_Records for this exercise_:
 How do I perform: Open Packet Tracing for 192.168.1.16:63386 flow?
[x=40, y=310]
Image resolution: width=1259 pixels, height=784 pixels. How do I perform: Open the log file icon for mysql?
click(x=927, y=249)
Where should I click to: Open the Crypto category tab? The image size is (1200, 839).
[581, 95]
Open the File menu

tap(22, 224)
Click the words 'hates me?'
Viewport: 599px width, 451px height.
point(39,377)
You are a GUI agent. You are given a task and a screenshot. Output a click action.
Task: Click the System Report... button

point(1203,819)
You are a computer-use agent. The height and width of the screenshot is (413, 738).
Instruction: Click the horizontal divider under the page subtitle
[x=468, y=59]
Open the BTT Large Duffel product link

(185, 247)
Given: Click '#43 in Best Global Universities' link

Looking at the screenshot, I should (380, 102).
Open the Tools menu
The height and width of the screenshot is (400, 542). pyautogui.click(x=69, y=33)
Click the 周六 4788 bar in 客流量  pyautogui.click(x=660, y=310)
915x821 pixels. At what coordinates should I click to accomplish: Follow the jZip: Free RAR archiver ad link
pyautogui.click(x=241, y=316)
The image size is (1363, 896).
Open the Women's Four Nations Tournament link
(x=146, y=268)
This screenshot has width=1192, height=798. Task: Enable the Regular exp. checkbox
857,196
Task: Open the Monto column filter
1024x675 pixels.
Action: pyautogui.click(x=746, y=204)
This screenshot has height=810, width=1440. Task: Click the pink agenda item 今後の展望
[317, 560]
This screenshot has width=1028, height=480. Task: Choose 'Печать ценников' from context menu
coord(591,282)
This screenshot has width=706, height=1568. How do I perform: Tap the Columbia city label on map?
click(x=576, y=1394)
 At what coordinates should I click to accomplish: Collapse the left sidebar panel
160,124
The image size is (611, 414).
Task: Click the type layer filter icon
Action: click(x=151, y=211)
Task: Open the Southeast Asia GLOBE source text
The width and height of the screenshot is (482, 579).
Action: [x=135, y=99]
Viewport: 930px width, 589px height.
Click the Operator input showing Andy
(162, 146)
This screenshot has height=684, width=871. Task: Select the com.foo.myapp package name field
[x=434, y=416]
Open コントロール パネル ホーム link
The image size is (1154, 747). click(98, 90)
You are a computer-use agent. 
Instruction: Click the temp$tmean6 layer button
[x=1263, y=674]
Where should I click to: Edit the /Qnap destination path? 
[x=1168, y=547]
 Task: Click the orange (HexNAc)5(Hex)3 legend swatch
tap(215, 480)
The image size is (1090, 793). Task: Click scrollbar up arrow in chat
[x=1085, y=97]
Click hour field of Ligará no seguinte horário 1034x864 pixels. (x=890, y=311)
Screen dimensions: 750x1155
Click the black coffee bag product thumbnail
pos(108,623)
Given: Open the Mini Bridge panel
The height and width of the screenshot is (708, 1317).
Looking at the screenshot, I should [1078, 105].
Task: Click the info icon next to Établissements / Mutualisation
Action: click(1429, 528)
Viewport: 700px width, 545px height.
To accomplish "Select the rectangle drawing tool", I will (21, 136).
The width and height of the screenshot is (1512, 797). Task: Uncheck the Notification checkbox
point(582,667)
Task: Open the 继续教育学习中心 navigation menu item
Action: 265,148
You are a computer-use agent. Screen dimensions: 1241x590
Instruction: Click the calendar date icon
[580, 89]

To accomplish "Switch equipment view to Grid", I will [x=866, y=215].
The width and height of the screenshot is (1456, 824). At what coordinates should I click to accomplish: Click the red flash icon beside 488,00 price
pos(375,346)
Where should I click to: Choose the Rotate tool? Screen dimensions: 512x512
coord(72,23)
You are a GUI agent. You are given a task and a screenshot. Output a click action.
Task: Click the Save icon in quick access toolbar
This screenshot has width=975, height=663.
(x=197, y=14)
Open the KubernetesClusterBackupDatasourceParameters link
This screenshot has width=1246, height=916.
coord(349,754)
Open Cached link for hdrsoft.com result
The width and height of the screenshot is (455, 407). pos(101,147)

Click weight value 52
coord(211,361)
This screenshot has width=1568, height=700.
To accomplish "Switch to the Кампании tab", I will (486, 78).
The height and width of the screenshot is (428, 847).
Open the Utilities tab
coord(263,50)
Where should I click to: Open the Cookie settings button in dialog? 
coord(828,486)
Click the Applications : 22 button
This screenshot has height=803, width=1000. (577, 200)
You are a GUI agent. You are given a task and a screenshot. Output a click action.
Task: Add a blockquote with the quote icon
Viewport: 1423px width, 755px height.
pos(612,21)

_Assignment_: Repeat the lines above, from the one containing "The width and height of the screenshot is (1456, 824)." to the final line, word for word and with nothing else.

_Solution below_:
The width and height of the screenshot is (1456, 824). At what coordinates should I click to accomplish: Click the red flash icon beside 488,00 price
pos(375,346)
Where should I click to: Choose the Rotate tool? Screen dimensions: 512x512
coord(72,23)
You are a GUI agent. You are given a task and a screenshot. Output a click action.
Task: Click the Save icon in quick access toolbar
This screenshot has width=975, height=663.
(x=197, y=14)
Open the KubernetesClusterBackupDatasourceParameters link
This screenshot has width=1246, height=916.
coord(349,754)
Open Cached link for hdrsoft.com result
The width and height of the screenshot is (455, 407). pos(101,147)

Click weight value 52
coord(211,361)
This screenshot has width=1568, height=700.
To accomplish "Switch to the Кампании tab", I will (486, 78).
The height and width of the screenshot is (428, 847).
Open the Utilities tab
coord(263,50)
Where should I click to: Open the Cookie settings button in dialog? 
coord(828,486)
Click the Applications : 22 button
This screenshot has height=803, width=1000. (577, 200)
You are a GUI agent. You are given a task and a screenshot. Output a click action.
Task: Add a blockquote with the quote icon
Viewport: 1423px width, 755px height.
pos(612,21)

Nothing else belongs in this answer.